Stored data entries
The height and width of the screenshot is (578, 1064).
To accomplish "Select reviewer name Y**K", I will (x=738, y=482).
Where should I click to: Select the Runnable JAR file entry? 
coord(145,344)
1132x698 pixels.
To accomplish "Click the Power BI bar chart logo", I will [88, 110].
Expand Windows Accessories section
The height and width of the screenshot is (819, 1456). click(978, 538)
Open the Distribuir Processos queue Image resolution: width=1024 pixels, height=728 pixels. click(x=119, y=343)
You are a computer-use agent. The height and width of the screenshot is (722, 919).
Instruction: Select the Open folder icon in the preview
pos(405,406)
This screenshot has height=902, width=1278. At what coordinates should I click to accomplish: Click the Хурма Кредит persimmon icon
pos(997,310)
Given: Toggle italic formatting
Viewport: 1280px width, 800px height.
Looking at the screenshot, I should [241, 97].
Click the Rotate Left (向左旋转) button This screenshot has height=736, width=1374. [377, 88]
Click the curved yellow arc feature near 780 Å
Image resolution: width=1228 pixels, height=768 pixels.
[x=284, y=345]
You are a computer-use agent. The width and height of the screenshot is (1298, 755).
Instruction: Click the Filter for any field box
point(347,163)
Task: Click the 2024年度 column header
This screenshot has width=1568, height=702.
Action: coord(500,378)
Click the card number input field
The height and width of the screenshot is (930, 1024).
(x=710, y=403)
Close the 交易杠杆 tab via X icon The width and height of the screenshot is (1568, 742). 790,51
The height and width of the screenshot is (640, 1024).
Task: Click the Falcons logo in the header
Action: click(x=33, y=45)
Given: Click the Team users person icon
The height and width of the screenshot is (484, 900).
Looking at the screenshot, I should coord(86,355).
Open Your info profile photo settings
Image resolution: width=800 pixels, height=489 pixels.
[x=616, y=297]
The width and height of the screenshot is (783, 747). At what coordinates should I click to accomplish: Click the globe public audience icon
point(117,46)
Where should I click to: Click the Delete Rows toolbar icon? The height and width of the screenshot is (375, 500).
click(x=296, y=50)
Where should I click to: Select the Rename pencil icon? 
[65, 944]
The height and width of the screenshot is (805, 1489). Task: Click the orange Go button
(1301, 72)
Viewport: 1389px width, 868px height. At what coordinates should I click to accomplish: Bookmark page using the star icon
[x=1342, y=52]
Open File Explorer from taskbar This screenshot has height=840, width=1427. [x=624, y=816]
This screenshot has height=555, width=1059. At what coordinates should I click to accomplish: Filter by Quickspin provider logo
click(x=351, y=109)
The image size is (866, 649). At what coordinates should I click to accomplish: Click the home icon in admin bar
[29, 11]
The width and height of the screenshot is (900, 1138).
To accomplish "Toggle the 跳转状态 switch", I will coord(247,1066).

ACTIVITY
Take the records shown above and output them again exactly.

RESPONSE FOR THIS EXERCISE
The height and width of the screenshot is (578, 1064).
To accomplish "Select reviewer name Y**K", I will (x=738, y=482).
Where should I click to: Select the Runnable JAR file entry? 
coord(145,344)
1132x698 pixels.
To accomplish "Click the Power BI bar chart logo", I will [88, 110].
Expand Windows Accessories section
The height and width of the screenshot is (819, 1456). click(978, 538)
Open the Distribuir Processos queue Image resolution: width=1024 pixels, height=728 pixels. click(x=119, y=343)
You are a computer-use agent. The height and width of the screenshot is (722, 919).
Instruction: Select the Open folder icon in the preview
pos(405,406)
This screenshot has height=902, width=1278. At what coordinates should I click to accomplish: Click the Хурма Кредит persimmon icon
pos(997,310)
Given: Toggle italic formatting
Viewport: 1280px width, 800px height.
Looking at the screenshot, I should [241, 97].
Click the Rotate Left (向左旋转) button This screenshot has height=736, width=1374. [377, 88]
Click the curved yellow arc feature near 780 Å
Image resolution: width=1228 pixels, height=768 pixels.
[x=284, y=345]
You are a computer-use agent. The width and height of the screenshot is (1298, 755).
Instruction: Click the Filter for any field box
point(347,163)
Task: Click the 2024年度 column header
This screenshot has width=1568, height=702.
Action: coord(500,378)
Click the card number input field
The height and width of the screenshot is (930, 1024).
(x=710, y=403)
Close the 交易杠杆 tab via X icon The width and height of the screenshot is (1568, 742). 790,51
The height and width of the screenshot is (640, 1024).
Task: Click the Falcons logo in the header
Action: click(x=33, y=45)
Given: Click the Team users person icon
The height and width of the screenshot is (484, 900).
Looking at the screenshot, I should coord(86,355).
Open Your info profile photo settings
Image resolution: width=800 pixels, height=489 pixels.
[x=616, y=297]
The width and height of the screenshot is (783, 747). At what coordinates should I click to accomplish: Click the globe public audience icon
point(117,46)
Where should I click to: Click the Delete Rows toolbar icon? The height and width of the screenshot is (375, 500).
click(x=296, y=50)
Where should I click to: Select the Rename pencil icon? 
[65, 944]
The height and width of the screenshot is (805, 1489). Task: Click the orange Go button
(1301, 72)
Viewport: 1389px width, 868px height. At what coordinates should I click to accomplish: Bookmark page using the star icon
[x=1342, y=52]
Open File Explorer from taskbar This screenshot has height=840, width=1427. [x=624, y=816]
This screenshot has height=555, width=1059. At what coordinates should I click to accomplish: Filter by Quickspin provider logo
click(x=351, y=109)
The image size is (866, 649). At what coordinates should I click to accomplish: Click the home icon in admin bar
[29, 11]
The width and height of the screenshot is (900, 1138).
To accomplish "Toggle the 跳转状态 switch", I will coord(247,1066).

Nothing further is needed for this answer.